#### [GOAL OF THE EXERCISE]
Return every line of the items below that contains the string "Instruction".

#### [EXTRACTED ENTRIES]
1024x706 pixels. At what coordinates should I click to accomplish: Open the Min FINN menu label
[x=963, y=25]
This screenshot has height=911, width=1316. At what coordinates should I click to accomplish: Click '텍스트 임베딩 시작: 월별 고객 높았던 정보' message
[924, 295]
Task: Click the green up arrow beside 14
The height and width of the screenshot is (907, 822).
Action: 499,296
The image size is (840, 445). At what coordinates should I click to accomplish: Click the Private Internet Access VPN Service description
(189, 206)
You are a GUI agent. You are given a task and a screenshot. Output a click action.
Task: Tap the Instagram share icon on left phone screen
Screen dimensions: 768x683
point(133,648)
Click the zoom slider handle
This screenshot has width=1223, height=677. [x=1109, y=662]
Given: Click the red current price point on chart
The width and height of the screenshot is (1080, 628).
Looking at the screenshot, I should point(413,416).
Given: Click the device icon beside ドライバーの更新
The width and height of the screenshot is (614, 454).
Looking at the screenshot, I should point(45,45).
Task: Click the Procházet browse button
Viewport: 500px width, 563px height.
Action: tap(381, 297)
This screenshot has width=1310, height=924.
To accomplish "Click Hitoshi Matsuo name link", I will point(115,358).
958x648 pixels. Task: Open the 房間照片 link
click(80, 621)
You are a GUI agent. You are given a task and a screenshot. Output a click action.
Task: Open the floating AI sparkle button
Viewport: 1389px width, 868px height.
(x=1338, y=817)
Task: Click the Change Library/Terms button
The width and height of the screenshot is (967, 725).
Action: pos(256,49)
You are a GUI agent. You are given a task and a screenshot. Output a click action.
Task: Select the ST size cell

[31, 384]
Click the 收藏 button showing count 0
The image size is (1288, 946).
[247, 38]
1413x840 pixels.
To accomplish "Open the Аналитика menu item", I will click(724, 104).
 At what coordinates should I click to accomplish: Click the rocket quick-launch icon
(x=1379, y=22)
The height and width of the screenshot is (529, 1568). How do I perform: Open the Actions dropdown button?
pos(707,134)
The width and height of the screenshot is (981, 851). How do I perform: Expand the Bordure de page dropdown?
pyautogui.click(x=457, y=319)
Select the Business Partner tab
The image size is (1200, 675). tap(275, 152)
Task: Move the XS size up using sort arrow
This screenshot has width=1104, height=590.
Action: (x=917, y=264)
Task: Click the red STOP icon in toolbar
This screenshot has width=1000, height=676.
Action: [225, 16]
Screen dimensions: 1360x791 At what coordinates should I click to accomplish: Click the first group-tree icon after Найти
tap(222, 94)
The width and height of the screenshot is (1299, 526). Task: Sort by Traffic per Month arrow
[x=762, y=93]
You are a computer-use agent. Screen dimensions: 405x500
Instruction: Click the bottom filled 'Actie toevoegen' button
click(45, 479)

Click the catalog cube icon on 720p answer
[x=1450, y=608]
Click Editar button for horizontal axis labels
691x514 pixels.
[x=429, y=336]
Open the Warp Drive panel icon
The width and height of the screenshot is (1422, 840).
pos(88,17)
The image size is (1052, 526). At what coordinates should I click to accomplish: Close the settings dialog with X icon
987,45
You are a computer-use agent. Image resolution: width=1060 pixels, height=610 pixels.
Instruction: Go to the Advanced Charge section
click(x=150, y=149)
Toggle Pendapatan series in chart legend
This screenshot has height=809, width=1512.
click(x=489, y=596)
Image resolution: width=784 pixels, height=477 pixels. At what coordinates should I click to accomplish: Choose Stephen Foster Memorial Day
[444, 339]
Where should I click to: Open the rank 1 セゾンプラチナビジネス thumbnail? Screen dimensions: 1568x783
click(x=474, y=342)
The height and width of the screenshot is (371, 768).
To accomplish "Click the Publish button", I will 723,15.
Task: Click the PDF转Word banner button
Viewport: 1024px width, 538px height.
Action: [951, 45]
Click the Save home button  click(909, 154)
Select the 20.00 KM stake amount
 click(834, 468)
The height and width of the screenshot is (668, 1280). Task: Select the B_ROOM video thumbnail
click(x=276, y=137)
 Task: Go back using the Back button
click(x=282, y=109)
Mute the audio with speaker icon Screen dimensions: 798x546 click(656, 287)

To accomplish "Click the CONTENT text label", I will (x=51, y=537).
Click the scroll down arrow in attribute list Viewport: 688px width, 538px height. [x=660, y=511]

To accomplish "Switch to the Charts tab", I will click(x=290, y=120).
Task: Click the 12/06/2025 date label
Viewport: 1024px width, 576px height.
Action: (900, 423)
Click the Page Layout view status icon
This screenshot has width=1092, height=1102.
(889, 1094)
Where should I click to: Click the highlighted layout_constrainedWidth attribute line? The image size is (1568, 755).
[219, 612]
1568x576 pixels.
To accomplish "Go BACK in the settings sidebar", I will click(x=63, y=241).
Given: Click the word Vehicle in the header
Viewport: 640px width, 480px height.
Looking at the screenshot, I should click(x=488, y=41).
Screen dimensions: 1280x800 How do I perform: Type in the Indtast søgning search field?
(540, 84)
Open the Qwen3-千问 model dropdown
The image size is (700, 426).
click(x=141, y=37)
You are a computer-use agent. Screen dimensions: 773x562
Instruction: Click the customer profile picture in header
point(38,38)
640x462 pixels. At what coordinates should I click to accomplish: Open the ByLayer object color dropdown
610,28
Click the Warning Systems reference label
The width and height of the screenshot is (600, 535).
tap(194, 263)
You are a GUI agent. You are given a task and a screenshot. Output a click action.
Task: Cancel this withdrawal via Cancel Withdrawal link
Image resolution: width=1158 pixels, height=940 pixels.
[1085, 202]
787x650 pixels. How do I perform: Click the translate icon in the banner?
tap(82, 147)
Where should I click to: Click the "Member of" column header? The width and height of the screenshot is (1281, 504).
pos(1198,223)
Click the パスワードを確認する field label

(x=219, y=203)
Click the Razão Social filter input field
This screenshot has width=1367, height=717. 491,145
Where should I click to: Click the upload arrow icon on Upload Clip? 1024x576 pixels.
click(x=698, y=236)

#### [EXERCISE RESPONSE]
Instruction: Click the bottom filled 'Actie toevoegen' button
Instruction: Go to the Advanced Charge section
Instruction: Click the customer profile picture in header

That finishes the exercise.